Baji Vinayak Thosar received PhD (1949) from Birmingham University, UK. He was Emeritus Professor and Dean, Physics Faculty, Tata Institute of Fundamental Research, Mumbai; Visiting Scientist, Niels Bohr Institute, Copenhagen (1963, 1968); and Visiting Scientist, National Science Foundation, USA (1969).
Academic and Research Achievements:Thosar had keen interest in nuclear physic, and solid state physics. During his term at the TIFR he established a very active research group in Nuclear Spectroscopy from scratch with the help of young research workers around him. He pioneered work on Positron Annihilation studies in India, specially positronium decay in molecular materials. He initiated, guided and encouraged many new research areas such as beta ray spectroscopy, borderline areas between nuclear physics and solid state physics such as moessbauer spectroscopy, positron annihilation, low temperature physics, nuclear orientation, etc. A striking example of this is the use of nuclear decay as probe to do condensed matter research, ‘Nuclear Solid State Physics’, the term often quoted by Thosar. He carried out investigations on the luminescence of ruby crystal and positron annihilation in molecular materials. Professor Thosar initiated the use of positron annihilation lifetime measurement as a tool to study solid-state physics. His group had developed the technique of measuring nuclear lifetimes using fast ?-y coincidence technique in the region of subnanoseconds. This technique was utilized in measuring lifetimes of positronium atoms in triplet state in very wide range of materials both in liquids and solids. All these studies led to the development of an empirical ‘free volume’ model to explain the correlation between the intensity and the long-lived component in the decay of ortho-positronium. The model could explain a number of results and was well accepted internationally. He also authored the book: Growing up with Science in India (1992).
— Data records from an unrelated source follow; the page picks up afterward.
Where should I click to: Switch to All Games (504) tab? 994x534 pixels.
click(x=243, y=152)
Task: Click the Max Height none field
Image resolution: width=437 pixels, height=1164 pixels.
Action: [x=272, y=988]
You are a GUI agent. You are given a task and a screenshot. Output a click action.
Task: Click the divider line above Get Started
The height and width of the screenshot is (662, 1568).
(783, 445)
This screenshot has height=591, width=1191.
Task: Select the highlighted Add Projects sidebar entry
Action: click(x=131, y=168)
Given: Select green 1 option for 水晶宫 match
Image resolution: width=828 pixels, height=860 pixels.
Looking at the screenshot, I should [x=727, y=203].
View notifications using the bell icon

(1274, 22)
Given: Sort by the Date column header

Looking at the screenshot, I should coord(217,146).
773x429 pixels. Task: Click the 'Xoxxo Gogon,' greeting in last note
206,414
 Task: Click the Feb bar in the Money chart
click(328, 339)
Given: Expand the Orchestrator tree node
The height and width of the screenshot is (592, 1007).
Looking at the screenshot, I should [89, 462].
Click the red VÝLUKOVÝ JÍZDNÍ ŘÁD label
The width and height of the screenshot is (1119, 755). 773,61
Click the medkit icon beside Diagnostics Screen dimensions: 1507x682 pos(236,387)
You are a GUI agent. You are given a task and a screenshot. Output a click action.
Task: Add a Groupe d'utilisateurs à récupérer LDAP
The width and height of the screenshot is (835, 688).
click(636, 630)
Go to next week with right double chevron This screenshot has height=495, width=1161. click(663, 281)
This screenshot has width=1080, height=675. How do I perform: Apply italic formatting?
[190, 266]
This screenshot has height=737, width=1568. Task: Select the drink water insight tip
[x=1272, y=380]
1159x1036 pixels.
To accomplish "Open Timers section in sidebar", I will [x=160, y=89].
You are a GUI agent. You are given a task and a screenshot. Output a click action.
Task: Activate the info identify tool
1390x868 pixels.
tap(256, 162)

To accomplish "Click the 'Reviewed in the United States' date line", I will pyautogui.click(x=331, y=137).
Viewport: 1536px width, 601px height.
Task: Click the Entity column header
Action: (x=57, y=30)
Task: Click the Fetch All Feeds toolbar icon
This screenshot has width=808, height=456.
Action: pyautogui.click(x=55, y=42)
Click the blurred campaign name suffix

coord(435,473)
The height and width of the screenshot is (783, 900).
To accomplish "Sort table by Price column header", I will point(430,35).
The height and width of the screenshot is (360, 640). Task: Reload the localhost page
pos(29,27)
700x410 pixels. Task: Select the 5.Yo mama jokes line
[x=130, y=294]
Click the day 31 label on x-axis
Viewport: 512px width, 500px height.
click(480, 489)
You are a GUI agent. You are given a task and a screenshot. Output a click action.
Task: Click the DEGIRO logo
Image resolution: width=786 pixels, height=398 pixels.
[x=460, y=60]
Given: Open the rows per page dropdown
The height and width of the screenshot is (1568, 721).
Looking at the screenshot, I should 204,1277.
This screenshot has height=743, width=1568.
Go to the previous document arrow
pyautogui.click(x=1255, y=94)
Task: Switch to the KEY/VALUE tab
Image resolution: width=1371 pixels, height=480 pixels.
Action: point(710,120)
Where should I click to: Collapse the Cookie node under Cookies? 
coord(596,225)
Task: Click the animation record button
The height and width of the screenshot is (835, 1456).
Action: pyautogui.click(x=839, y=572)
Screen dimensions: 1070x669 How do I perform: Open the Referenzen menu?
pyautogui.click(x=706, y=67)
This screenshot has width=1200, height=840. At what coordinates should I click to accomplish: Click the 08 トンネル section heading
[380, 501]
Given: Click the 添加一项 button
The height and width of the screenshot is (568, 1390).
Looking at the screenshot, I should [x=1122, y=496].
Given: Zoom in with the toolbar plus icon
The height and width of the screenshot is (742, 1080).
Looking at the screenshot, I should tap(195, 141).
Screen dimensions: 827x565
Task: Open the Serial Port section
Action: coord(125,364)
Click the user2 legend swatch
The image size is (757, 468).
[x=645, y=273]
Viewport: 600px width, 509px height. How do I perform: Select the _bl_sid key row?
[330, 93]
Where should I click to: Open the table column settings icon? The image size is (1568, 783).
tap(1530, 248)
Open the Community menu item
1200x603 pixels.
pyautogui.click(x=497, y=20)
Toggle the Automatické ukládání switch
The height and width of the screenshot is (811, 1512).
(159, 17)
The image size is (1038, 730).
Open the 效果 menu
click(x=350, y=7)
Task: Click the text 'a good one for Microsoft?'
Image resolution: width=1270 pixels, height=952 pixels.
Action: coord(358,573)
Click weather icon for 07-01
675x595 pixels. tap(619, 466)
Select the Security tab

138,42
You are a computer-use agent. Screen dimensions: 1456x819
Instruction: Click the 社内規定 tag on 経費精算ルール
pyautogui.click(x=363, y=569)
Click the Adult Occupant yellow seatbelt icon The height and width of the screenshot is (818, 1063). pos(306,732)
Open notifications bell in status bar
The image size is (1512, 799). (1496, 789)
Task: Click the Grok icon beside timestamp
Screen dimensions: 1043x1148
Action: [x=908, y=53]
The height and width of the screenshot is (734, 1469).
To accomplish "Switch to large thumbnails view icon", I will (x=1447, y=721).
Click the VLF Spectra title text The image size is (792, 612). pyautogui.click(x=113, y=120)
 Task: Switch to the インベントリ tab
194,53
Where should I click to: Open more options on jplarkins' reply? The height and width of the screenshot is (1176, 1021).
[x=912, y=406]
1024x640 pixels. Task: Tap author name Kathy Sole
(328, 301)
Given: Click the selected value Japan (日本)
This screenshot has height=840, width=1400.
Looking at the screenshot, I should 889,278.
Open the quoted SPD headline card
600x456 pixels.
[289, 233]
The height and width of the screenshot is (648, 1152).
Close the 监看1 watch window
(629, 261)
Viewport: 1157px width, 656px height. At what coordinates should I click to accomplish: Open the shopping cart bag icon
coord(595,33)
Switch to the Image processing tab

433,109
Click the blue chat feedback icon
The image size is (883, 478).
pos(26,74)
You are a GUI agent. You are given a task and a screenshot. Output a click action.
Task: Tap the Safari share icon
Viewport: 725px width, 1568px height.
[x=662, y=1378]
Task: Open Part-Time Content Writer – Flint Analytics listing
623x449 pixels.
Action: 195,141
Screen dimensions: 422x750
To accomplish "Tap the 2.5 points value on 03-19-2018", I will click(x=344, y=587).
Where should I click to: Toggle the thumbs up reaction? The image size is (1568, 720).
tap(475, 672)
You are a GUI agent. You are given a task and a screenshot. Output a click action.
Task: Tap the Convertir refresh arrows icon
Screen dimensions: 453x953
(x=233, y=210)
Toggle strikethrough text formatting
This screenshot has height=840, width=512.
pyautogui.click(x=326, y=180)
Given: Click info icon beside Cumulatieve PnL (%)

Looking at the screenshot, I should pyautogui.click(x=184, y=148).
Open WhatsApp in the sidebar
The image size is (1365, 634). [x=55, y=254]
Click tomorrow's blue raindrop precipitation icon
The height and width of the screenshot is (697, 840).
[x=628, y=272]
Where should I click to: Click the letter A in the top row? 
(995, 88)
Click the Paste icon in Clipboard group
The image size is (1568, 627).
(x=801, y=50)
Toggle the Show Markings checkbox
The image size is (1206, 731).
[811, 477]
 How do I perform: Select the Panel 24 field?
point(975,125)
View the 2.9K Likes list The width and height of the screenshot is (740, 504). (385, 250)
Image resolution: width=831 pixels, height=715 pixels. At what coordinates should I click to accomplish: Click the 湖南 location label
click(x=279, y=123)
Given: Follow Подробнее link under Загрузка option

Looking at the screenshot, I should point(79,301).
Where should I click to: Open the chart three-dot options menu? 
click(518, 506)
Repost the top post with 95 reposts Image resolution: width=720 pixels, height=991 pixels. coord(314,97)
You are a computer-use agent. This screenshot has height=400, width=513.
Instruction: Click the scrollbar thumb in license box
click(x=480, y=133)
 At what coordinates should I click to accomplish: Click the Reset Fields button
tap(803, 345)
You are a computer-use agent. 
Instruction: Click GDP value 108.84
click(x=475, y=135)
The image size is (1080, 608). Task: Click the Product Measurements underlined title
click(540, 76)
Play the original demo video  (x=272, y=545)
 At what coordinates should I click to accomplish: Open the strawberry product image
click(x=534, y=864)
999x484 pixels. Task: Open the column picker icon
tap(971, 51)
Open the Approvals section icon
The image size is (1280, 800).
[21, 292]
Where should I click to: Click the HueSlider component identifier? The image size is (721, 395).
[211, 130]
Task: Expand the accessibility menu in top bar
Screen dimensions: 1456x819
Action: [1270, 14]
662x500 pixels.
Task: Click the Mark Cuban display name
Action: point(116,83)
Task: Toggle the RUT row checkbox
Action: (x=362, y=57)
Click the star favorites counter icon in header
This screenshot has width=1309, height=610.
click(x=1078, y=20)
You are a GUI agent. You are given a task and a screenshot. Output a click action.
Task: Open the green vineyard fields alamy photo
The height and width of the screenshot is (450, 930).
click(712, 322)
Other Contributions:Thosar set up an active nuclear spectroscopy group at TIFR, Mumbai. He designed and built a new type of Beta-ray spectrometer where the focusing of charged particles was done by the electrostatic field between two coaxial metal cylinders separated by accurately machined dielectric spacer. This work was continued at TIFR where he designed and constructed a modified electrostatic spectrometer using hemispherical electrodes for focusing electrons. He served as Chairman, National Advisory Committee for International Conference on Positron Annihilation, Delhi (1985).
Awards and Honours: Professor Thosar won the Raman Centenary Gold Medal (1988). He was elected Fellow of the Indian Academy of Sciences, Bangalore and served as President, Physics Section, Indian Science Congress (1969). He was President, Maharashtra Academy of Sciences (1982-85).